TO DO: Could you reproduce the records from their start through the line containing "pos(93,174)", swapping in "Hide" wherever "Collapse" appears and leaving everything else unchanged?

RECORDS FOR THE TASK:
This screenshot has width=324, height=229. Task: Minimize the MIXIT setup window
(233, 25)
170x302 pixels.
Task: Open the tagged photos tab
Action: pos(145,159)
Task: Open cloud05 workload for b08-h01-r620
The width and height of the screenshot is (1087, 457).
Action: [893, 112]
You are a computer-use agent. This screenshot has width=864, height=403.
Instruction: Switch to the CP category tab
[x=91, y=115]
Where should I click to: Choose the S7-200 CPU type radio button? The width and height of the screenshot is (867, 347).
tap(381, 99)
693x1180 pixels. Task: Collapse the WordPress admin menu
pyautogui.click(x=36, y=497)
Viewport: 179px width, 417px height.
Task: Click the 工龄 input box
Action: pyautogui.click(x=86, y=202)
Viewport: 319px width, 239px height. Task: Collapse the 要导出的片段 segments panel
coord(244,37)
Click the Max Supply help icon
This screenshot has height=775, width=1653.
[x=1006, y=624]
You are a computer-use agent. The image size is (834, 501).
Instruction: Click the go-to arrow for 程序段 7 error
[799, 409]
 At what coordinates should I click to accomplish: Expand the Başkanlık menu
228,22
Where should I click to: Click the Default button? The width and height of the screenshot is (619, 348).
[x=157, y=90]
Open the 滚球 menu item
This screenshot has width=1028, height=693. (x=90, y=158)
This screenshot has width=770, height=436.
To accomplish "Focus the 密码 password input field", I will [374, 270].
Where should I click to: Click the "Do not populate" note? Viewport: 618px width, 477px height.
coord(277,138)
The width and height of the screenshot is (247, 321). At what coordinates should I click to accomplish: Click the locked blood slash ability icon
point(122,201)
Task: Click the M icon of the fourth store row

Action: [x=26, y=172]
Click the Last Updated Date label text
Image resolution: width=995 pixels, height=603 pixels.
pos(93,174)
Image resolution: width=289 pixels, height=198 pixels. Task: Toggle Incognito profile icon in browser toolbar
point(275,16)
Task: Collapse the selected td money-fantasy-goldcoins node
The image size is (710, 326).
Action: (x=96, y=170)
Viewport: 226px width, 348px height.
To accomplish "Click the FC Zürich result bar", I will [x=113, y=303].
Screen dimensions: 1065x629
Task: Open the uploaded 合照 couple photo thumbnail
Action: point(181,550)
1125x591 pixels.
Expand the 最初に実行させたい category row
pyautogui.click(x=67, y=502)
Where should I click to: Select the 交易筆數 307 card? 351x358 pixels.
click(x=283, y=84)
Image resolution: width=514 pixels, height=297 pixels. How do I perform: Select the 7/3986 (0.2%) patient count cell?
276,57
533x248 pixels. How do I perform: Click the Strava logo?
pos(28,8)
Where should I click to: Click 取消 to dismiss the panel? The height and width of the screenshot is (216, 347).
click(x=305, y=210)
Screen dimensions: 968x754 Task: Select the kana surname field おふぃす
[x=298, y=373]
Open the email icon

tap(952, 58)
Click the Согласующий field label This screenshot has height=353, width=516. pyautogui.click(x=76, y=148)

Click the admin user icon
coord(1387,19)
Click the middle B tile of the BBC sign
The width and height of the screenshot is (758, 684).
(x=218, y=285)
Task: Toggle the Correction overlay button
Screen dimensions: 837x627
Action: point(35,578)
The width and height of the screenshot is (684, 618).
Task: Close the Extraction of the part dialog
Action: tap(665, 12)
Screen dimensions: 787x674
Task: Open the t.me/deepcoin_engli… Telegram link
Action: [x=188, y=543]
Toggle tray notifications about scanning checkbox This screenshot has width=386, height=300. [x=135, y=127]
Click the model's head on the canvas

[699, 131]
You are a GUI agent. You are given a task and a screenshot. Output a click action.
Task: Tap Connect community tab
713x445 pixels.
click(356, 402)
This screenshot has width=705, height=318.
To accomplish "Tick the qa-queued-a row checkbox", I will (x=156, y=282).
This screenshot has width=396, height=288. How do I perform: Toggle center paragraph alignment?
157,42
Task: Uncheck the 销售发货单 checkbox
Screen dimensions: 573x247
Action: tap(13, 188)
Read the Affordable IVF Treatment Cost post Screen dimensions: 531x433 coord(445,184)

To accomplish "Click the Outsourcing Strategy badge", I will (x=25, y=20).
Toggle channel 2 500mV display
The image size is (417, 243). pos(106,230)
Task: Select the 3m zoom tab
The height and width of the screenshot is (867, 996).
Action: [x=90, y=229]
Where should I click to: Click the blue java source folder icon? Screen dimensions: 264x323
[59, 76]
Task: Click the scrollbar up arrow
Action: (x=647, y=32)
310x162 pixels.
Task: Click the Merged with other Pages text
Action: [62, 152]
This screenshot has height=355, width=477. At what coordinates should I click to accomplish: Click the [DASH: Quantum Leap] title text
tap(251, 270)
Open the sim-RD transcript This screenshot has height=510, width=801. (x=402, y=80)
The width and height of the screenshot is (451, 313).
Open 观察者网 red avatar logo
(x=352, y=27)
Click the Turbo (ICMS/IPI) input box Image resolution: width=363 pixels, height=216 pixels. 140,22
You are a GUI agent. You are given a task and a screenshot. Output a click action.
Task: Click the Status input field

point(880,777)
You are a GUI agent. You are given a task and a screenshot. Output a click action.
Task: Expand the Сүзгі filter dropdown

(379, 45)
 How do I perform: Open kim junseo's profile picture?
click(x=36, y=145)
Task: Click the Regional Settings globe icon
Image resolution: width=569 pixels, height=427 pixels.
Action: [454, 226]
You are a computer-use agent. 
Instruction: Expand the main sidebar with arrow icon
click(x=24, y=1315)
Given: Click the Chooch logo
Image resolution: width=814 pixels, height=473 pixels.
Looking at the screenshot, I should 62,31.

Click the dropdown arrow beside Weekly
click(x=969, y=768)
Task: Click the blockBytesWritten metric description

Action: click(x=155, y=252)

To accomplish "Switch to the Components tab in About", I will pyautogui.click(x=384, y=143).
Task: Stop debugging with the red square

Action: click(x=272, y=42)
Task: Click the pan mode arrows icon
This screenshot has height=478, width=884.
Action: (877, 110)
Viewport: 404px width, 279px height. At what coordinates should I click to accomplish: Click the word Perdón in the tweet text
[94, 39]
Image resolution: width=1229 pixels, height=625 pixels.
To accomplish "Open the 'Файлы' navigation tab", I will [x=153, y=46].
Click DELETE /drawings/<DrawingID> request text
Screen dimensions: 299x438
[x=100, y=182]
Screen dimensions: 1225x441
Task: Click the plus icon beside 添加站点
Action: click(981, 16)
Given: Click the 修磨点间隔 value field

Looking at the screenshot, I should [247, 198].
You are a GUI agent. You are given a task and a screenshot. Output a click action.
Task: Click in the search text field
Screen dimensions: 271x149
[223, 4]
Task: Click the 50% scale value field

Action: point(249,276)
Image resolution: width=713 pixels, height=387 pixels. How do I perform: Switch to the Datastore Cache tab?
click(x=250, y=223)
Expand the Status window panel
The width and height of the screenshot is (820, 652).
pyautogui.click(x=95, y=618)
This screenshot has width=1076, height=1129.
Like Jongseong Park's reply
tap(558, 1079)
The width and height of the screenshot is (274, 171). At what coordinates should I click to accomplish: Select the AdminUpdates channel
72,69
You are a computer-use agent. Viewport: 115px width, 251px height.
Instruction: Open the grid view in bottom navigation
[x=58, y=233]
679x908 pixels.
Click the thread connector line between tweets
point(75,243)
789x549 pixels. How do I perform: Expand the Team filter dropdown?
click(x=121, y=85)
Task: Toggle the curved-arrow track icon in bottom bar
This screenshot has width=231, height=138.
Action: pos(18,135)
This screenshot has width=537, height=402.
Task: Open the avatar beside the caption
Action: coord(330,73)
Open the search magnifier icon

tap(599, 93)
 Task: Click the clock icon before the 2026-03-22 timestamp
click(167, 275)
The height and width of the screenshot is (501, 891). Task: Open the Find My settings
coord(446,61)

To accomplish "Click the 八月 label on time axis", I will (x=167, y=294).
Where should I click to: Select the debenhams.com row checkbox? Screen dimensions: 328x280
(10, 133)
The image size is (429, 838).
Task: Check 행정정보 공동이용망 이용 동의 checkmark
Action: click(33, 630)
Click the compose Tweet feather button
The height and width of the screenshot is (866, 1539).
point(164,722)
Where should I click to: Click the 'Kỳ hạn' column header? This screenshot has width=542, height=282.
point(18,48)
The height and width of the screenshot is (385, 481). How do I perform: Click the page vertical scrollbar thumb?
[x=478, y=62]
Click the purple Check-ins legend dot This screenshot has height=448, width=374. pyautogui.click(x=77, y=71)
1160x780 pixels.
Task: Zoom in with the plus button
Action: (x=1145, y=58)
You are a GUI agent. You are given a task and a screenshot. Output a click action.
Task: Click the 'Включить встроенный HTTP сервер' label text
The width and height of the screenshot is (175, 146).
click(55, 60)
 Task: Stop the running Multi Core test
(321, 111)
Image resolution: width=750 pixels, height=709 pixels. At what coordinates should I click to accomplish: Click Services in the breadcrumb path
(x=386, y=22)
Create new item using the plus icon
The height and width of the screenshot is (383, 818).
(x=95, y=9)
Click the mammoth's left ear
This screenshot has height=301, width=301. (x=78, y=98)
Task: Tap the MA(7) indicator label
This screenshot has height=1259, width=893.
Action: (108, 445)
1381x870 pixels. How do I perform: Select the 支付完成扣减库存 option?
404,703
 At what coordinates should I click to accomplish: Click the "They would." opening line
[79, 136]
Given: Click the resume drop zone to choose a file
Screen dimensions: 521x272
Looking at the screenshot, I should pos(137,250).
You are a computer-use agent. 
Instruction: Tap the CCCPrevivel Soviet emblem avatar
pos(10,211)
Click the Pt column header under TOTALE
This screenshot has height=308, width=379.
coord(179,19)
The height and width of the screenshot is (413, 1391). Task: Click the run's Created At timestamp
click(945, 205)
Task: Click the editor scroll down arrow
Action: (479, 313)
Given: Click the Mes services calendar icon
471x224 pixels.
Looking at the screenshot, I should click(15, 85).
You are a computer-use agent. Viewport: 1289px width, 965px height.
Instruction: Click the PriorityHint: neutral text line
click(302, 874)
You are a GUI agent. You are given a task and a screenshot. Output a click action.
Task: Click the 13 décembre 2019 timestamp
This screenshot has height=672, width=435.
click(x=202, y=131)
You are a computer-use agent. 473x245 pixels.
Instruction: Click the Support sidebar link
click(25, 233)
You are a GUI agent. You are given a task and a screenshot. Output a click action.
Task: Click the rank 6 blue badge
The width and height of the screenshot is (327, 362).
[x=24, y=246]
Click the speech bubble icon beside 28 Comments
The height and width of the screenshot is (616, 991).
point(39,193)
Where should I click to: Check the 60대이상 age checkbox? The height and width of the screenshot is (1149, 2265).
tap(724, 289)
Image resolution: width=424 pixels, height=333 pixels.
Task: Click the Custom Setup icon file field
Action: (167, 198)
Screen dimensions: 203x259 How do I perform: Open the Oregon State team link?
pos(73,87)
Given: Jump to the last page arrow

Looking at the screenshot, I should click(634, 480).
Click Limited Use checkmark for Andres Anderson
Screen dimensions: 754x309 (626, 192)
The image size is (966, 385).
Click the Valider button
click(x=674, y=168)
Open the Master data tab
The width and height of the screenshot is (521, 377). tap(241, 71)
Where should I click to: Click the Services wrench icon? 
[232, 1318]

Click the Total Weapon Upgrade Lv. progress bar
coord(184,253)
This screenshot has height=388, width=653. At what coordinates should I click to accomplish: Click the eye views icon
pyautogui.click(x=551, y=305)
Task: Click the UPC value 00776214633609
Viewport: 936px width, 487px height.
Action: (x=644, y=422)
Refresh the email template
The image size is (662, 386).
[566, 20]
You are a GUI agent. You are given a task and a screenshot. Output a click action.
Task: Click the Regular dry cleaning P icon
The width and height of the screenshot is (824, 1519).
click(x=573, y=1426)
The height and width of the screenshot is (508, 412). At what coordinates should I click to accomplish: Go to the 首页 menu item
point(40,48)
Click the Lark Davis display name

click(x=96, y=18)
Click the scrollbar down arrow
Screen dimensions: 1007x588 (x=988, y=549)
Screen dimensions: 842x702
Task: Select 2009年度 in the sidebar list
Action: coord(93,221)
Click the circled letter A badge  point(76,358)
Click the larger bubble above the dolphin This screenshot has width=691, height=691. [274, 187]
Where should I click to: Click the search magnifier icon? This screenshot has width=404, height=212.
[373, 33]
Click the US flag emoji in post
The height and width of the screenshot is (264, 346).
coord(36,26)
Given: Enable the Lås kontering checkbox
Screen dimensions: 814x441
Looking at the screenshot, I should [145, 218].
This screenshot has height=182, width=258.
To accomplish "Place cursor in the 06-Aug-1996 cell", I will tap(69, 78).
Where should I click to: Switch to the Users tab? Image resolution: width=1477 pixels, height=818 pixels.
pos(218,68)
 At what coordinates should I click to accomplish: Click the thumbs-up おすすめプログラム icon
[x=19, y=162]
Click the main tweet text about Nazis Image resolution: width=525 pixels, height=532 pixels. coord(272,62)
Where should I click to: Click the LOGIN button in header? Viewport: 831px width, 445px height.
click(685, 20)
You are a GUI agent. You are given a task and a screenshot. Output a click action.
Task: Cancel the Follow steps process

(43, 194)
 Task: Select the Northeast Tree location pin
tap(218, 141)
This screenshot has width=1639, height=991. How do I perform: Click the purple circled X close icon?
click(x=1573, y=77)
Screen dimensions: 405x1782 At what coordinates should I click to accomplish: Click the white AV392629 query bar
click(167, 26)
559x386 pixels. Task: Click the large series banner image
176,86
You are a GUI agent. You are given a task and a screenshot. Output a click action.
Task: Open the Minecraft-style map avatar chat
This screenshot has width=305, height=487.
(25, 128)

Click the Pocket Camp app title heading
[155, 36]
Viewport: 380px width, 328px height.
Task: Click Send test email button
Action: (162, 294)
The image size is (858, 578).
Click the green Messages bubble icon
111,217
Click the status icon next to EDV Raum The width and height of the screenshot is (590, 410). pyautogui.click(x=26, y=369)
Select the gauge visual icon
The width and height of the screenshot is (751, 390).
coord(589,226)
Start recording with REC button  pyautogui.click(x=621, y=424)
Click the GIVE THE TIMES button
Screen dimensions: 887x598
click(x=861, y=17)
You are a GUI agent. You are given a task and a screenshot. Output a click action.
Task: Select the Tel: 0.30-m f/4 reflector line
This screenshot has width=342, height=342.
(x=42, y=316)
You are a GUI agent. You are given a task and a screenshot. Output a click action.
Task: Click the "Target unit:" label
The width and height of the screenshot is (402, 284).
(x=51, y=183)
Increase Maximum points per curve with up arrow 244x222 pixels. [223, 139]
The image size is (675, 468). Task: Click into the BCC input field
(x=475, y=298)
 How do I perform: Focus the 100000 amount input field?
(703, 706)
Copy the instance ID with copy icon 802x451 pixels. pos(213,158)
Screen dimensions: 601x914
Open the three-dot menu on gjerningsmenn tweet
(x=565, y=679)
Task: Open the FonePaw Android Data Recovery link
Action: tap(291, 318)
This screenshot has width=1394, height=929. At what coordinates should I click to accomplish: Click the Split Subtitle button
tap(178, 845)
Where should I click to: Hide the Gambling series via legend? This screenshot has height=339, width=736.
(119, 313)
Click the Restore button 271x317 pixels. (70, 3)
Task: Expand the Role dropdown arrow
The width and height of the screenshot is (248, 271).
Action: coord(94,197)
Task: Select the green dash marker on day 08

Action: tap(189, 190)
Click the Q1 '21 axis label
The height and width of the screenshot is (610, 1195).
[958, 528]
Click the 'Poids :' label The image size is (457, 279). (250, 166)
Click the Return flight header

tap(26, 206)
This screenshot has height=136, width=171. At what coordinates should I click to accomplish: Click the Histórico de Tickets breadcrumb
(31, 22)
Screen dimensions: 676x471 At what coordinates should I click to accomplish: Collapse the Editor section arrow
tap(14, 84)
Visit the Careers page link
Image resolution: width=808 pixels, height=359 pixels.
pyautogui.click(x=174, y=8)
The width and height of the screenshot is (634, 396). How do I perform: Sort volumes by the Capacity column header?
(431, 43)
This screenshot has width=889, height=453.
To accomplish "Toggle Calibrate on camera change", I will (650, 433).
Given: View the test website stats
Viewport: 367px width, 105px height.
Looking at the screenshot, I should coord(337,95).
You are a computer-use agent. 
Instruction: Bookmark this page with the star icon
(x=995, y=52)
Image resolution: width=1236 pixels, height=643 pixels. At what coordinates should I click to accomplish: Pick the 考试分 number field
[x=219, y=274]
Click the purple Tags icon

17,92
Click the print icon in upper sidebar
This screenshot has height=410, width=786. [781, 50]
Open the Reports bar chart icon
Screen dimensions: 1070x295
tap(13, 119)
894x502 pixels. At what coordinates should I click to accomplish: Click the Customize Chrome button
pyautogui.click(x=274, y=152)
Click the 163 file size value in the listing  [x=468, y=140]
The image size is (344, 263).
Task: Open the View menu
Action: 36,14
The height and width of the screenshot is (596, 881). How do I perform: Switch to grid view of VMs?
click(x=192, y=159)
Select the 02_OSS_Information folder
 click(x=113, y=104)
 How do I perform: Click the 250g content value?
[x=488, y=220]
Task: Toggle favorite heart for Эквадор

EXERCISE SOLUTION:
This screenshot has width=324, height=229. Task: Minimize the MIXIT setup window
(233, 25)
170x302 pixels.
Task: Open the tagged photos tab
Action: pos(145,159)
Task: Open cloud05 workload for b08-h01-r620
The width and height of the screenshot is (1087, 457).
Action: [893, 112]
You are a computer-use agent. This screenshot has width=864, height=403.
Instruction: Switch to the CP category tab
[x=91, y=115]
Where should I click to: Choose the S7-200 CPU type radio button? The width and height of the screenshot is (867, 347).
tap(381, 99)
693x1180 pixels. Task: Hide the WordPress admin menu
pyautogui.click(x=36, y=497)
Viewport: 179px width, 417px height.
Task: Click the 工龄 input box
Action: pyautogui.click(x=86, y=202)
Viewport: 319px width, 239px height. Task: Hide the 要导出的片段 segments panel
coord(244,37)
Click the Max Supply help icon
This screenshot has height=775, width=1653.
[x=1006, y=624]
You are a computer-use agent. The image size is (834, 501).
Instruction: Click the go-to arrow for 程序段 7 error
[799, 409]
 At what coordinates should I click to accomplish: Expand the Başkanlık menu
228,22
Where should I click to: Click the Default button? The width and height of the screenshot is (619, 348).
[x=157, y=90]
Open the 滚球 menu item
This screenshot has width=1028, height=693. (x=90, y=158)
This screenshot has width=770, height=436.
To accomplish "Focus the 密码 password input field", I will [374, 270].
Where should I click to: Click the "Do not populate" note? Viewport: 618px width, 477px height.
coord(277,138)
The width and height of the screenshot is (247, 321). At what coordinates should I click to accomplish: Click the locked blood slash ability icon
point(122,201)
Task: Click the M icon of the fourth store row

Action: [x=26, y=172]
Click the Last Updated Date label text
Image resolution: width=995 pixels, height=603 pixels.
pos(93,174)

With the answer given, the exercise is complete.